UK home-letting demand rose at the slowest pace in two years in the quarter through April as more people bought their homes and moved out of rented accommodation, a survey by the Royal Institution of Chartered Surveyors (RICS) showed.
A balance of 16 per cent of surveyors reported higher demand for residential lettings, the lowest figure since the first quarter of 2005, RICS said yesterday. That’s down from 28 per cent in the three months through January.
Mortgage approvals climbed to the highest since 2003 in November as the prospect of higher interest rates prompted more Britons to buy their own homes, according to RICS. The Bank of England has raised the UK’s benchmark rate three times since then, taking it to a six-year high of 5.5 per cent this month.
‘Many recent homebuyers moved into their new properties during the first quarter and therefore no longer needed to rent,’ said RICS, adding that the slowdown was ‘evenly distributed’ across the UK.

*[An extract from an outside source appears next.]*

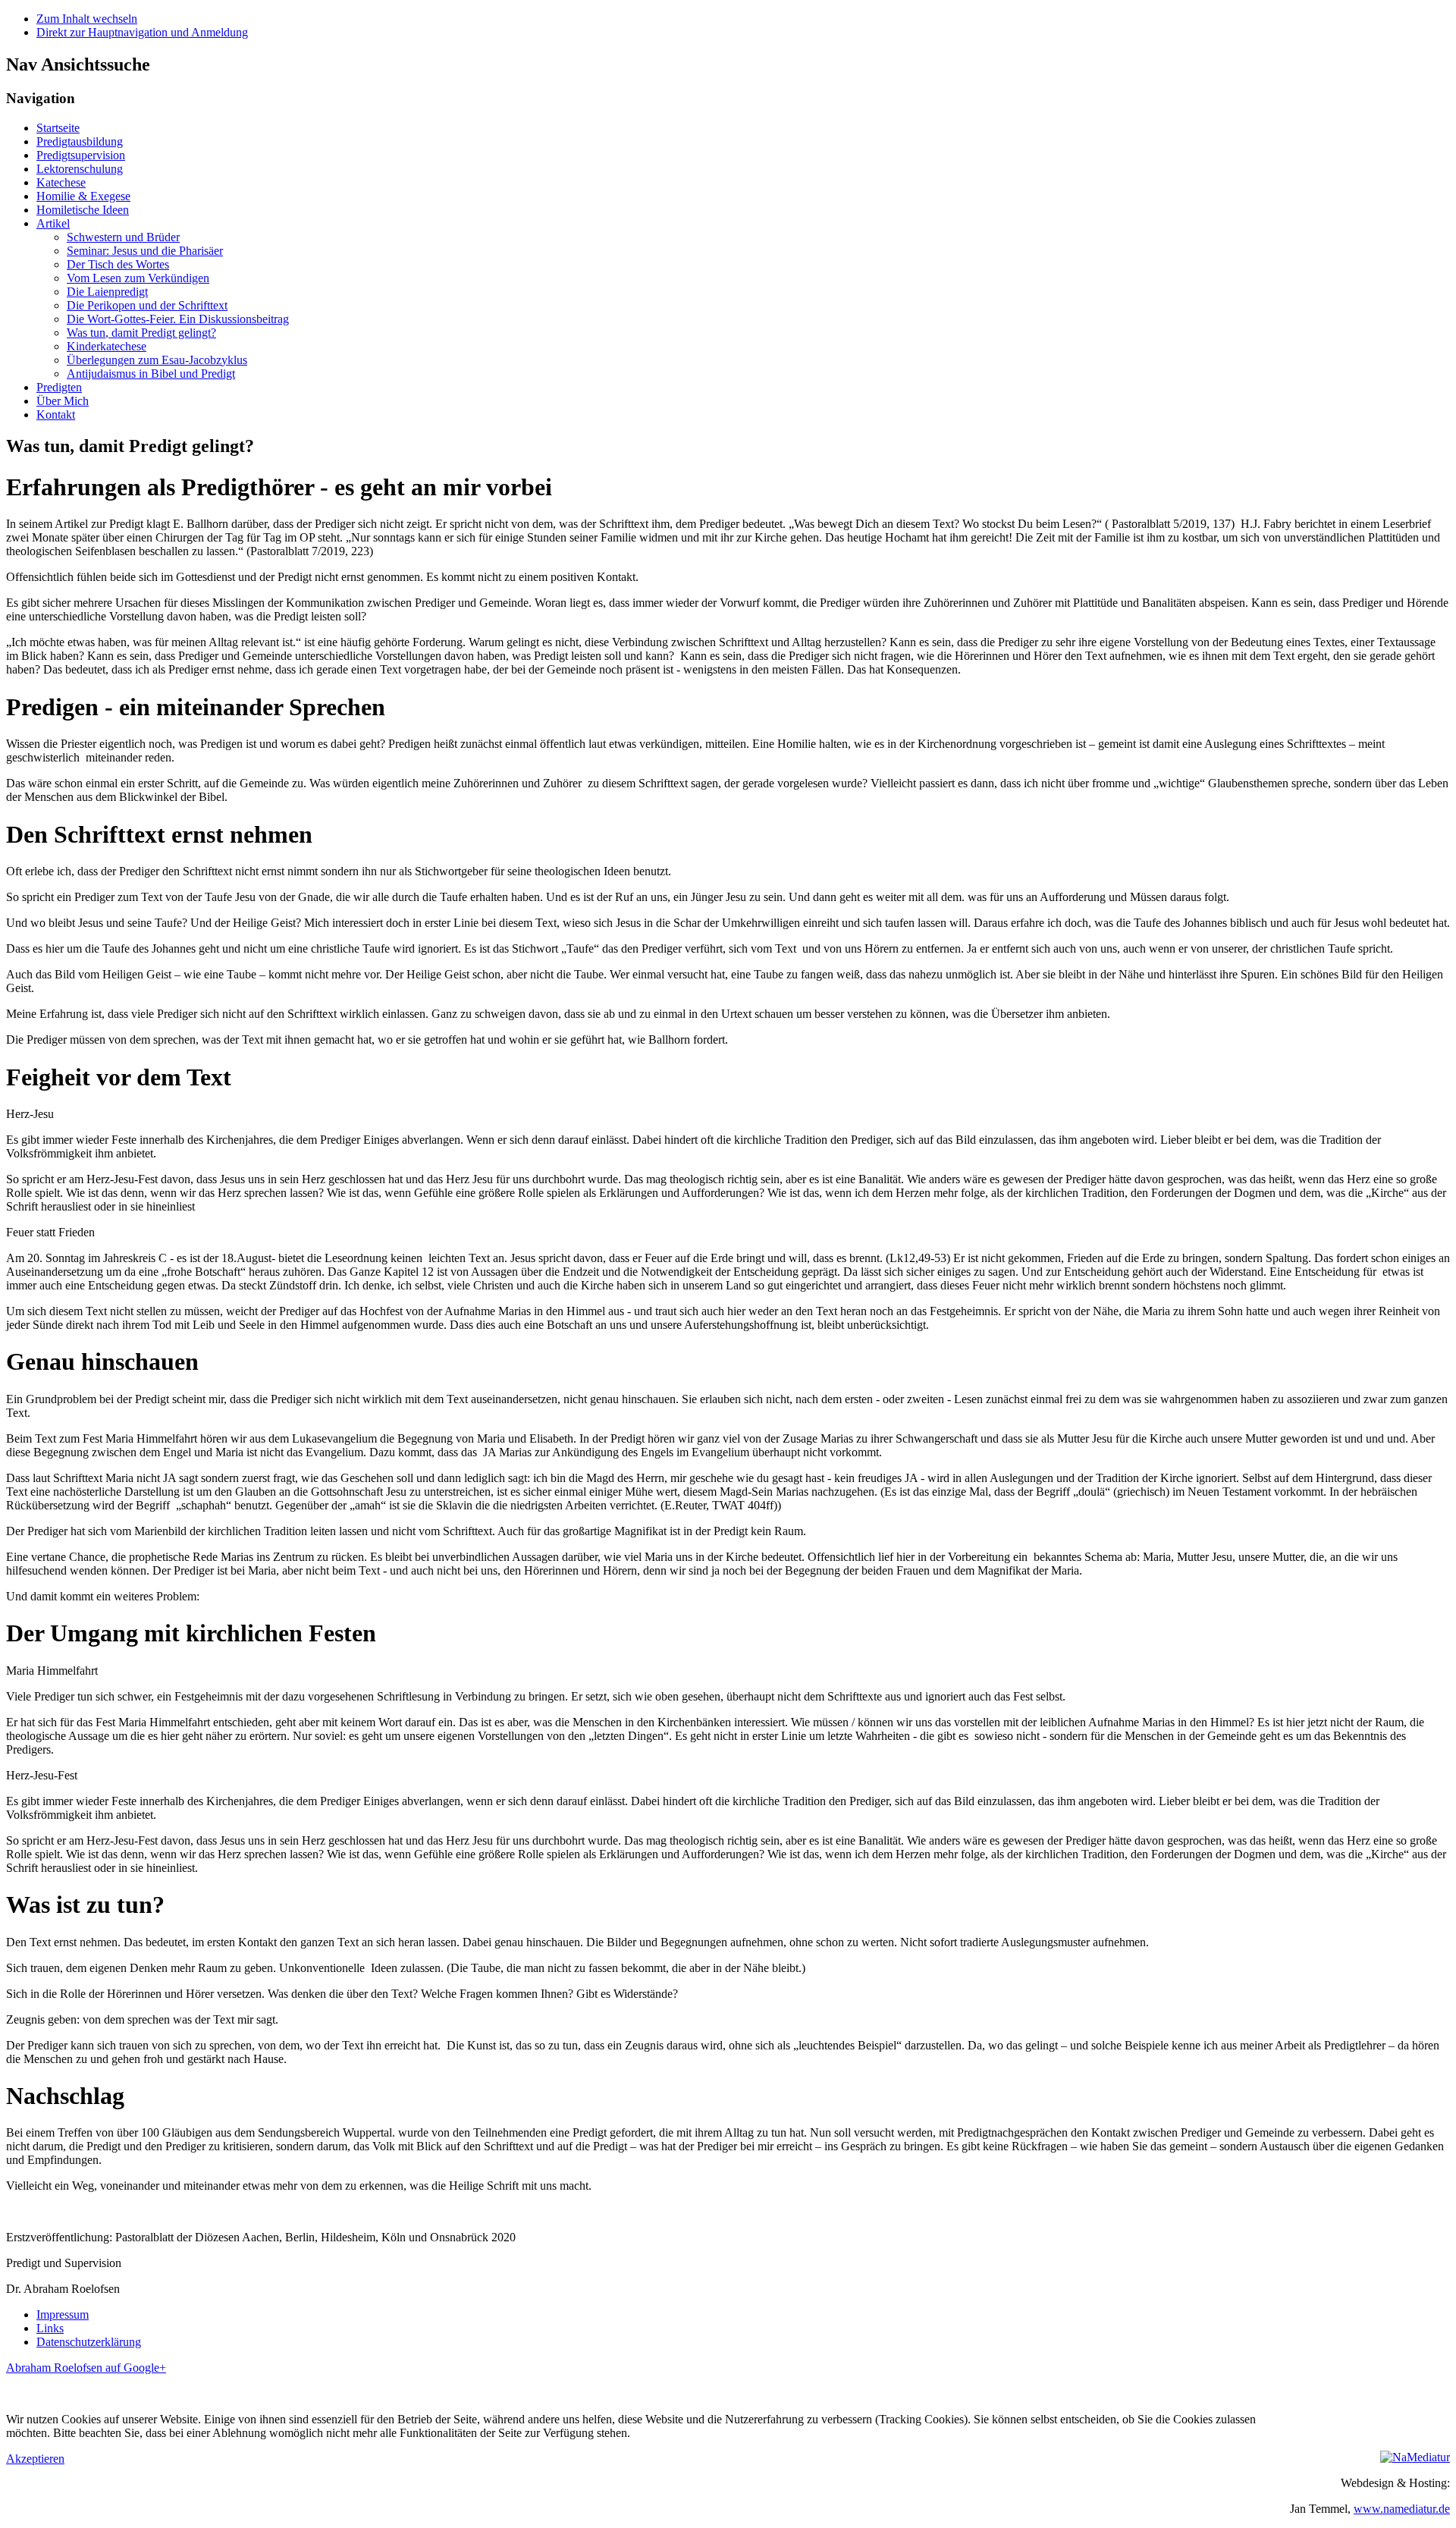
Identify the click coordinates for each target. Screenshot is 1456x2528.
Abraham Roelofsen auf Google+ (86, 2367)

Investors are betting that the Bank of England will boost borrowing costs again before the fourth quarter. The implied rate on the September interest-rate futures contract was 6.04 per cent at 8:05 am in London. The contract settles to the three-month London interbank offered rate for the pound, which averaged about 15 basis points more than the central bank benchmark for the past decade.
Rising property prices and higher interest rates also encouraged more landlords to sell their houses, according to RICS. The number of investors selling their properties rose more than one percentage point to 5.2 per cent in the quarter to April, the highest in two years.
‘Many landlords are selling into a tight housing market in light of falling gross yields and rising borrowing costs,’ the RICS report showed. The average cost of a home in England and Wales climbed an annual 6.8 per cent, the most in almost four years, according to a survey by Hometrack Ltd.